* **Goal of the exercise**
Could you reproduce all of these records exactly?

* **Source material**
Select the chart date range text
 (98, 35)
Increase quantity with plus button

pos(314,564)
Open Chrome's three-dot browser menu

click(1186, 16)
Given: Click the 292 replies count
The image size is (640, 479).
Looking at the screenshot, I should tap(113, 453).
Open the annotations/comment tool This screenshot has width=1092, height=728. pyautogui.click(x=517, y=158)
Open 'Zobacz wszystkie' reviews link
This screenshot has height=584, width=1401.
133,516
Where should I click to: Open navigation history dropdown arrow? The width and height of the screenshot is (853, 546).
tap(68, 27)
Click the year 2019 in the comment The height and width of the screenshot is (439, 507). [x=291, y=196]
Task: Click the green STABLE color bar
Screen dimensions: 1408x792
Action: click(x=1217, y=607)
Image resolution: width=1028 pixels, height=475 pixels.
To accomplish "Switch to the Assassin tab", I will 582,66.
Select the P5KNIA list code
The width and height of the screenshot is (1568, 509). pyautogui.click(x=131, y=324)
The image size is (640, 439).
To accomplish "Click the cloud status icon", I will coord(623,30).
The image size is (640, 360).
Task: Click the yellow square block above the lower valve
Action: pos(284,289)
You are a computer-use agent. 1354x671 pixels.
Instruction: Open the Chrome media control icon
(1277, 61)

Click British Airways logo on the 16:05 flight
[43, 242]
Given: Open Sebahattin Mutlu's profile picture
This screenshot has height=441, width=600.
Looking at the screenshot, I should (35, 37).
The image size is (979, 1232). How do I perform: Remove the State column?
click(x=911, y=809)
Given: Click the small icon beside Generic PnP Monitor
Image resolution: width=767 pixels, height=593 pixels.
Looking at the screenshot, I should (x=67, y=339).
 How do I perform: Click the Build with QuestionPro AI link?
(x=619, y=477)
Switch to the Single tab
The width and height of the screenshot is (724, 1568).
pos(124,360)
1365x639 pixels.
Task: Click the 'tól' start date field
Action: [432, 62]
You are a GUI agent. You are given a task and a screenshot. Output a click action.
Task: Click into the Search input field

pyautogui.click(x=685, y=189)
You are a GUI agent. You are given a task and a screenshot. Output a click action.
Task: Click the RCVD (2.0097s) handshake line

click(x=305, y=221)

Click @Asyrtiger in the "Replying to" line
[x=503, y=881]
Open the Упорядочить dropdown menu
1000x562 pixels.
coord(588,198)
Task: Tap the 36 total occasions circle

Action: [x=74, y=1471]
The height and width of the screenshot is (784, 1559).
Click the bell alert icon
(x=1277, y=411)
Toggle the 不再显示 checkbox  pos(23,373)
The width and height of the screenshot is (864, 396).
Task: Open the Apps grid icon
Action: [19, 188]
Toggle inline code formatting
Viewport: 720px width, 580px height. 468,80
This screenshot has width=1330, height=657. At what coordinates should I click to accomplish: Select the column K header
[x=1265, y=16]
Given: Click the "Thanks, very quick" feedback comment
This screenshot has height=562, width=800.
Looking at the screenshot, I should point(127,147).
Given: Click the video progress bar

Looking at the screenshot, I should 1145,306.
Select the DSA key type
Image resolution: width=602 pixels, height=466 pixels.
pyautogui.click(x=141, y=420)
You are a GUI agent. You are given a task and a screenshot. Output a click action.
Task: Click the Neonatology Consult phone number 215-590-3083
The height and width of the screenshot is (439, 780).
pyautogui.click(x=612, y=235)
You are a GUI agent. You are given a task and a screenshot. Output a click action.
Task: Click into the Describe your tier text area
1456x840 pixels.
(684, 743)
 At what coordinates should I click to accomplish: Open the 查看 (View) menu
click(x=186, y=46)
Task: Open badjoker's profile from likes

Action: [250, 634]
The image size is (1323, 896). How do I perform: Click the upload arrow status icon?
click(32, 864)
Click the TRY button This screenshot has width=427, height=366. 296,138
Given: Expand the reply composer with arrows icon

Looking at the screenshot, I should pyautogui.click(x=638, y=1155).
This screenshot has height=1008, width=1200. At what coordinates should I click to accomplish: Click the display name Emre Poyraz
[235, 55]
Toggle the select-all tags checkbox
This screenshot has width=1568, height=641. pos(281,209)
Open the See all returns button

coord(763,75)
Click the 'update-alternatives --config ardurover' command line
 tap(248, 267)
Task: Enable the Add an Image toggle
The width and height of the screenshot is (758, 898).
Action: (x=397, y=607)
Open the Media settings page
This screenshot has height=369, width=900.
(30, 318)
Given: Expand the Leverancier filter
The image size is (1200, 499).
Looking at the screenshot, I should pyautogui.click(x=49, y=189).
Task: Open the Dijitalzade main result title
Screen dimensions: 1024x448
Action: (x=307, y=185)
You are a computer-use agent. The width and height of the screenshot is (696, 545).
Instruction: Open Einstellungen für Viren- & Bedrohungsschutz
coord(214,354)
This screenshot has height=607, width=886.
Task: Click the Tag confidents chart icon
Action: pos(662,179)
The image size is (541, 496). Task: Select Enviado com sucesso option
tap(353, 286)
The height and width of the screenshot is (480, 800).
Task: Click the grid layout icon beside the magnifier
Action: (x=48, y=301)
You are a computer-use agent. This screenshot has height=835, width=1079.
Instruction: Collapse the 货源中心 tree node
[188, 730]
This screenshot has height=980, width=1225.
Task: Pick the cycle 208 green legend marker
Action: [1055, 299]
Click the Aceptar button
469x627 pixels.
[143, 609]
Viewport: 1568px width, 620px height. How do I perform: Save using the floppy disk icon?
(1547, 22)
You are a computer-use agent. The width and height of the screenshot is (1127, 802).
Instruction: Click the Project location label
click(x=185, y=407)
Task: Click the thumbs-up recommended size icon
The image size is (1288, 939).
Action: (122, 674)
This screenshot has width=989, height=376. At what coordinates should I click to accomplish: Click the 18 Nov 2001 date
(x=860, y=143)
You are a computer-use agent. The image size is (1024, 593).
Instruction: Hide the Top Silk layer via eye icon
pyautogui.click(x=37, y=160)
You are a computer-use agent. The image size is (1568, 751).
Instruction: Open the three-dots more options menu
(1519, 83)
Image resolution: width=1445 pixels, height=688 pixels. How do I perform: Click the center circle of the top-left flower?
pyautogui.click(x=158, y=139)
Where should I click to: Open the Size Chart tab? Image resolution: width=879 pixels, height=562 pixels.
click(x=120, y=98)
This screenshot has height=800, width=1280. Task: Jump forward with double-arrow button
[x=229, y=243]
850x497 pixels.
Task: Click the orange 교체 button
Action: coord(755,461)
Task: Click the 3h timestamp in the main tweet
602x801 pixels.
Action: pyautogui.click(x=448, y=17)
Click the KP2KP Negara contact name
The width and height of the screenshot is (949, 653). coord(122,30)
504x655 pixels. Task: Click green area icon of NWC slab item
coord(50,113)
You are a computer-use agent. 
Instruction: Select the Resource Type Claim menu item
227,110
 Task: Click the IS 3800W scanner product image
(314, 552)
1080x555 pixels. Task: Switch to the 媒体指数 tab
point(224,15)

* **Response for this exercise**
Select the chart date range text
 (98, 35)
Increase quantity with plus button

pos(314,564)
Open Chrome's three-dot browser menu

click(1186, 16)
Given: Click the 292 replies count
The image size is (640, 479).
Looking at the screenshot, I should tap(113, 453).
Open the annotations/comment tool This screenshot has width=1092, height=728. pyautogui.click(x=517, y=158)
Open 'Zobacz wszystkie' reviews link
This screenshot has height=584, width=1401.
133,516
Where should I click to: Open navigation history dropdown arrow? The width and height of the screenshot is (853, 546).
tap(68, 27)
Click the year 2019 in the comment The height and width of the screenshot is (439, 507). [x=291, y=196]
Task: Click the green STABLE color bar
Screen dimensions: 1408x792
Action: click(x=1217, y=607)
Image resolution: width=1028 pixels, height=475 pixels.
To accomplish "Switch to the Assassin tab", I will 582,66.
Select the P5KNIA list code
The width and height of the screenshot is (1568, 509). pyautogui.click(x=131, y=324)
The image size is (640, 439).
To accomplish "Click the cloud status icon", I will coord(623,30).
The image size is (640, 360).
Task: Click the yellow square block above the lower valve
Action: pos(284,289)
You are a computer-use agent. 1354x671 pixels.
Instruction: Open the Chrome media control icon
(1277, 61)

Click British Airways logo on the 16:05 flight
[43, 242]
Given: Open Sebahattin Mutlu's profile picture
This screenshot has height=441, width=600.
Looking at the screenshot, I should (35, 37).
The image size is (979, 1232). How do I perform: Remove the State column?
click(x=911, y=809)
Given: Click the small icon beside Generic PnP Monitor
Image resolution: width=767 pixels, height=593 pixels.
Looking at the screenshot, I should (x=67, y=339).
 How do I perform: Click the Build with QuestionPro AI link?
(x=619, y=477)
Switch to the Single tab
The width and height of the screenshot is (724, 1568).
pos(124,360)
1365x639 pixels.
Task: Click the 'tól' start date field
Action: [432, 62]
You are a GUI agent. You are given a task and a screenshot. Output a click action.
Task: Click into the Search input field

pyautogui.click(x=685, y=189)
You are a GUI agent. You are given a task and a screenshot. Output a click action.
Task: Click the RCVD (2.0097s) handshake line

click(x=305, y=221)

Click @Asyrtiger in the "Replying to" line
[x=503, y=881]
Open the Упорядочить dropdown menu
1000x562 pixels.
coord(588,198)
Task: Tap the 36 total occasions circle

Action: [x=74, y=1471]
The height and width of the screenshot is (784, 1559).
Click the bell alert icon
(x=1277, y=411)
Toggle the 不再显示 checkbox  pos(23,373)
The width and height of the screenshot is (864, 396).
Task: Open the Apps grid icon
Action: [19, 188]
Toggle inline code formatting
Viewport: 720px width, 580px height. 468,80
This screenshot has width=1330, height=657. At what coordinates should I click to accomplish: Select the column K header
[x=1265, y=16]
Given: Click the "Thanks, very quick" feedback comment
This screenshot has height=562, width=800.
Looking at the screenshot, I should point(127,147).
Given: Click the video progress bar

Looking at the screenshot, I should 1145,306.
Select the DSA key type
Image resolution: width=602 pixels, height=466 pixels.
pyautogui.click(x=141, y=420)
You are a GUI agent. You are given a task and a screenshot. Output a click action.
Task: Click the Neonatology Consult phone number 215-590-3083
The height and width of the screenshot is (439, 780).
pyautogui.click(x=612, y=235)
You are a GUI agent. You are given a task and a screenshot. Output a click action.
Task: Click into the Describe your tier text area
1456x840 pixels.
(684, 743)
 At what coordinates should I click to accomplish: Open the 查看 (View) menu
click(x=186, y=46)
Task: Open badjoker's profile from likes

Action: [250, 634]
The image size is (1323, 896). How do I perform: Click the upload arrow status icon?
click(32, 864)
Click the TRY button This screenshot has width=427, height=366. 296,138
Given: Expand the reply composer with arrows icon

Looking at the screenshot, I should pyautogui.click(x=638, y=1155).
This screenshot has height=1008, width=1200. At what coordinates should I click to accomplish: Click the display name Emre Poyraz
[235, 55]
Toggle the select-all tags checkbox
This screenshot has width=1568, height=641. pos(281,209)
Open the See all returns button

coord(763,75)
Click the 'update-alternatives --config ardurover' command line
 tap(248, 267)
Task: Enable the Add an Image toggle
The width and height of the screenshot is (758, 898).
Action: (x=397, y=607)
Open the Media settings page
This screenshot has height=369, width=900.
(30, 318)
Given: Expand the Leverancier filter
The image size is (1200, 499).
Looking at the screenshot, I should pyautogui.click(x=49, y=189).
Task: Open the Dijitalzade main result title
Screen dimensions: 1024x448
Action: (x=307, y=185)
You are a computer-use agent. The width and height of the screenshot is (696, 545).
Instruction: Open Einstellungen für Viren- & Bedrohungsschutz
coord(214,354)
This screenshot has height=607, width=886.
Task: Click the Tag confidents chart icon
Action: pos(662,179)
The image size is (541, 496). Task: Select Enviado com sucesso option
tap(353, 286)
The height and width of the screenshot is (480, 800).
Task: Click the grid layout icon beside the magnifier
Action: (x=48, y=301)
You are a computer-use agent. This screenshot has height=835, width=1079.
Instruction: Collapse the 货源中心 tree node
[188, 730]
This screenshot has height=980, width=1225.
Task: Pick the cycle 208 green legend marker
Action: [1055, 299]
Click the Aceptar button
469x627 pixels.
[143, 609]
Viewport: 1568px width, 620px height. How do I perform: Save using the floppy disk icon?
(1547, 22)
You are a computer-use agent. The width and height of the screenshot is (1127, 802).
Instruction: Click the Project location label
click(x=185, y=407)
Task: Click the thumbs-up recommended size icon
The image size is (1288, 939).
Action: (122, 674)
This screenshot has width=989, height=376. At what coordinates should I click to accomplish: Click the 18 Nov 2001 date
(x=860, y=143)
You are a computer-use agent. The image size is (1024, 593).
Instruction: Hide the Top Silk layer via eye icon
pyautogui.click(x=37, y=160)
You are a computer-use agent. The image size is (1568, 751).
Instruction: Open the three-dots more options menu
(1519, 83)
Image resolution: width=1445 pixels, height=688 pixels. How do I perform: Click the center circle of the top-left flower?
pyautogui.click(x=158, y=139)
Where should I click to: Open the Size Chart tab? Image resolution: width=879 pixels, height=562 pixels.
click(x=120, y=98)
This screenshot has height=800, width=1280. Task: Jump forward with double-arrow button
[x=229, y=243]
850x497 pixels.
Task: Click the orange 교체 button
Action: coord(755,461)
Task: Click the 3h timestamp in the main tweet
602x801 pixels.
Action: pyautogui.click(x=448, y=17)
Click the KP2KP Negara contact name
The width and height of the screenshot is (949, 653). coord(122,30)
504x655 pixels. Task: Click green area icon of NWC slab item
coord(50,113)
You are a computer-use agent. 
Instruction: Select the Resource Type Claim menu item
227,110
 Task: Click the IS 3800W scanner product image
(314, 552)
1080x555 pixels. Task: Switch to the 媒体指数 tab
point(224,15)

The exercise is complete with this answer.